Defendant, Erma Ring, was indicted by a grand jury for second degree murder in violation of LSA-R.S. 14:30.1. She was tried by a twelve-member jury and found guilty. The trial judge sentenced her to life imprisonment at hard labor without benefit of parole or probation. Defendant appeals her conviction and sentence by raising five (5) assignments of error. We affirm.

FACTS

On March 28, 1982, the St. Martin Parish Sheriff's Office removed a corpse from a body of water running underneath the interstate bridge in St. Martin Parish. At trial, counsel stipulated that the body was that of Carlon Ring. He had been shot twice, once in the thigh and once in the chest. The cause of death was the piercing of the heart by a bullet.
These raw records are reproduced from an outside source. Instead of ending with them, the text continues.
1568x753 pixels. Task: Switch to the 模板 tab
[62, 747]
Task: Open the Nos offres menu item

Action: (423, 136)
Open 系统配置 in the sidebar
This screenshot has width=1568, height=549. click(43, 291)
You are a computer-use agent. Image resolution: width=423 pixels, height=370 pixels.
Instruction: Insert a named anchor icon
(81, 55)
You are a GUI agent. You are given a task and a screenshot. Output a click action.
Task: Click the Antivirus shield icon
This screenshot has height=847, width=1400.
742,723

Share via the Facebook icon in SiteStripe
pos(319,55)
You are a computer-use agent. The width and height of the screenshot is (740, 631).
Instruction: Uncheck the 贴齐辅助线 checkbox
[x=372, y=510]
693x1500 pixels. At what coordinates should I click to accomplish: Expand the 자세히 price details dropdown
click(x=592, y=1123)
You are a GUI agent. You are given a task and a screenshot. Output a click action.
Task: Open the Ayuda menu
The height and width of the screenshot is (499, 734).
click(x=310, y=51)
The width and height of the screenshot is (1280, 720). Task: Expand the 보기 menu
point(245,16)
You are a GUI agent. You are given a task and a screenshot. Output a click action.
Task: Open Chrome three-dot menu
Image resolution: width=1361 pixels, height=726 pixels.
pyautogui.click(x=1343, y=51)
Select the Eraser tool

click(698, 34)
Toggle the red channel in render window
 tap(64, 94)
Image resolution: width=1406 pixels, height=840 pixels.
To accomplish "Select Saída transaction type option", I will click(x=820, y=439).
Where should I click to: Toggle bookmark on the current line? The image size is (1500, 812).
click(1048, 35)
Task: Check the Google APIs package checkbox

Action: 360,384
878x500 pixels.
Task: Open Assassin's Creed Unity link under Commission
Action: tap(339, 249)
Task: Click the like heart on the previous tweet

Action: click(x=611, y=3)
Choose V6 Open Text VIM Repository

On March 24, 1983, the grand jury returned an indictment against Erma Ring for the second degree murder of her husband, Carlon Ring. At trial, Howard Bailey testified that in March of 1982, he and Mrs. Ring's son, Rayford McMillan (Sonny), were living in Vermilion Parish on a sailboat owned by Carlon Ring. He further *1164 testified that on March 19, 1982, Erma Ring arrived at his residence and claimed that she had shot Carl. Bailey then stated that he and Sonny went to the Rings' trailer and found Carl's body in the front yard, wrapped it in a tarpaulin, and threw it over a bridge into a stream. According to Bailey, the three devised a story to explain Carl's disappearance.

Rayford McMillan (Sonny) testified that he had no knowledge of the circumstances surrounding his stepfather's death.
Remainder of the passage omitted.